La consigne:
Répondez à ces questions sur le document source :
1. Qu'est-ce qui assure seul le maintien des gouvernements dans la partie de l'Europe occupée par l'Armée rouge ?
2. Quel pays est présenté comme l'exemple le plus caractéristique de la zone d'influence américaine et anglaise ?
3. En quel mois et quelle année un coup de force réactionnaire porta-t-il un coup mortel à la 3ᵉ République ?

───── Document source

Le problème principal de l’Europe, c'est l'Allemagne. Malheureusement, dans les conditions présentes, les formes et formations politiques n’y sont encore qu’à l'état embryonnaire; les gouvernements militaires d’occupation y étouffent toute vie politique susceptible de troubler leurs propres objectifs et, par suite, l'Allemagne ne nous apporte guère d’éléments sur les formes politiques d’État en Europe.
Dans toute la partie de l'Europe occupée par l’Armée rouge, de grands bouleversements se produisent; mais les manigances staliniennes déforment complètement les moindres rapports. En tout cas, nous ne nous trouvons pas en présence de gouvernements démocratiques, de près ou de loin, Ce sont des gouvernements basés sur la propriété capitaliste, sous le contrôle de la bureaucratie de Moscou, et avec une base plus ou moins large dans les masses ouvrières et paysannes pauvres. Seule la présence de l'Armée rouge assure leur maintien.
Mais, après tout, la discussion chez nos camarades américains a porté, à juste titre d’ailleurs, sur les pays de l'Europe occidentale, ceux qui sont dans la « zone d’influence » des impérialismes démocratiques américain et anglais.
À coup sûr, dans cette zone, l’exemple le plus caractéristique est celui de la France qui, une fois de plus, constitue le sujet le plus approprié pour une étude marxiste de questions spécifiquement politiques. Disons, pour commencer, que tout ce qui est vrai pour la France, ne l'est pas nécessairement au même titre à présent pour l’Italie, les pays scandinaves, la Belgique, etc., mais c'est certainement en France que les tendances politiques de l’Europe se manifestent avec le plus de clarté et de netteté.
Avons-nous en France un régime démocratique ? Le camarade Morrow, dans un article destiné à résumer les positions de sa tendance dans la discussion, répond par l'affirmative dans les termes suivants :
« La lutte des masses est limitée par le fait qu’elles continuent d’accepter la direction des partis réformistes. La résultante objective est la démocratie bourgeoise.
« Un autre facteur œuvrant pour la démocratie bourgeoise est la résistance d'une section de la classe capitaliste française, dirigée par de Gaulle, à la domination américaine. Il y avait beaucoup d'indignation au Plenum, notamment de la part du camarade Cannon, lorsque je définis les gaullistes comme une tendance démocratique bourgeoise. La majorité ne pouvait comprendre ce phénomène tout simple qu’une section de la classe capitaliste française, tout d’abord pour résister à l’impérialisme allemand, et ensuite pour résister à la domination américaine, s’était appuyée pendant une période sur les masses par l'intermédiaire des partis réformistes » . (Fourth International, mai 1945.)
Nous nous efforcerons de montrer par une analyse des rapports de classe que ce raisonnement pêche en bien des points. Comme on le sait, il y a toujours intérêt à ne pas fixer son regard sur une question, sur son aspect à un moment donné, mais à la voir dans son développement historique sur une plus longue période. Ceci nous est très aisé en l'occurrence, car la Quatrième Internationale a pris des positions très nettes sur la France pendant de nombreuses années. C’est en février 1934 qu’un coup de force réactionnaire porta un coup mortel à la démocratique 3° République, Le nouveau régime fut ainsi défini par Trotsky :
« Un régime bonapartiste préventif se couvrant de la formule vétuste de l’État parlementaire et manœuvrant entre le camp insuffisamment fort du régime fasciste et le camp insuffisamment conscient de classe de l’État prolétarien. » (Août 1934)

──────────
───── Liste des enregistrements

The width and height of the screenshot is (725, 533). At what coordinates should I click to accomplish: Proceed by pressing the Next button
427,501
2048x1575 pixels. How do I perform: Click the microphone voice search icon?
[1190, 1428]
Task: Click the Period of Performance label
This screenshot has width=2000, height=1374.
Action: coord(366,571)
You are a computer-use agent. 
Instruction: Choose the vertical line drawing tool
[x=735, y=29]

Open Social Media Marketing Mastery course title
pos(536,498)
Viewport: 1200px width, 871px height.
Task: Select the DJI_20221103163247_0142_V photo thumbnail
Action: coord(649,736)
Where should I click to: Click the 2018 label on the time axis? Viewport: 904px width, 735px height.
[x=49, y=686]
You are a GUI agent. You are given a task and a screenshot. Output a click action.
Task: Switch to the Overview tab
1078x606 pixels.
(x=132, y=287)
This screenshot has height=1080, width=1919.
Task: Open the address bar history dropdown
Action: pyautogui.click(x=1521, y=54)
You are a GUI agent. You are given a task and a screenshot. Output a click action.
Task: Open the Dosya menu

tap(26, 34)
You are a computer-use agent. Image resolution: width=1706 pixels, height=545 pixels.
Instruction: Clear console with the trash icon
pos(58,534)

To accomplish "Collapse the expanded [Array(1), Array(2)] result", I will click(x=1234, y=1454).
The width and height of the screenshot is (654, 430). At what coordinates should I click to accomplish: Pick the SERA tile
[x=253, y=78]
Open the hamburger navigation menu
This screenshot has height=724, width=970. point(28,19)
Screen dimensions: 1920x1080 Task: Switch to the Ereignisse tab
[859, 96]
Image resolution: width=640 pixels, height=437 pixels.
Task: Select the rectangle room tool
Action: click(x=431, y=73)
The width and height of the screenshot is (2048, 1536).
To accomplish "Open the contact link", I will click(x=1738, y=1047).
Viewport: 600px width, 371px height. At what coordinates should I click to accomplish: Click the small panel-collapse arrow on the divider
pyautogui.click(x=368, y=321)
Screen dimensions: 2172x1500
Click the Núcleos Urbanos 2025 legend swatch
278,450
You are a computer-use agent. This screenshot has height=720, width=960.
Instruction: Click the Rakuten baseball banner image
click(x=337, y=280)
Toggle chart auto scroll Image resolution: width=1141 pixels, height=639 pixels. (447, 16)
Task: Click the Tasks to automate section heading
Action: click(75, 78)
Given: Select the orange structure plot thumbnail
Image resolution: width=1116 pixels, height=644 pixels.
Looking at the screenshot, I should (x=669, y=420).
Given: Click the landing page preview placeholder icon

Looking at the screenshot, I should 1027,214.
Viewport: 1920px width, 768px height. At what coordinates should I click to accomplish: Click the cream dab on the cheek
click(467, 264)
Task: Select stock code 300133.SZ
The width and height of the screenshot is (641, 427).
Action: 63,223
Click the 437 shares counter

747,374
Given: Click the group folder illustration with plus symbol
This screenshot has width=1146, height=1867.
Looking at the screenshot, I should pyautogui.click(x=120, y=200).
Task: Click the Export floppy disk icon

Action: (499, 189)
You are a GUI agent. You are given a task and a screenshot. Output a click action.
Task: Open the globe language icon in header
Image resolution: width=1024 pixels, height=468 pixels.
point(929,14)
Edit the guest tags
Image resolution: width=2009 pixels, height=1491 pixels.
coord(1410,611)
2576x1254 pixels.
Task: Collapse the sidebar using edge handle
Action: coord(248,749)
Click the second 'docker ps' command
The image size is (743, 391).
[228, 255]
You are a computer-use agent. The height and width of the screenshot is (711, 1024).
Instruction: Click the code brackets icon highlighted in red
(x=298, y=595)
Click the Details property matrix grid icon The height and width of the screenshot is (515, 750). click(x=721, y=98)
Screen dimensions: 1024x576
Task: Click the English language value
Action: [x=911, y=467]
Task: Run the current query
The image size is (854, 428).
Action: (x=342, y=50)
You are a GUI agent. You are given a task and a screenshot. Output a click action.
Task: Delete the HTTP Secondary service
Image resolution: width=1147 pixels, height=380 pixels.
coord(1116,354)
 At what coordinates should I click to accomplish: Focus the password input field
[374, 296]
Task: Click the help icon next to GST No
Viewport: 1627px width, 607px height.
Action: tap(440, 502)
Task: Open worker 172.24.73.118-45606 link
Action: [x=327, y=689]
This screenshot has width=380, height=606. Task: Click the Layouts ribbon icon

──────────

Réponse ci-dessous:
1. La présence de l'Armée rouge.
2. La France.
3. En février 1934.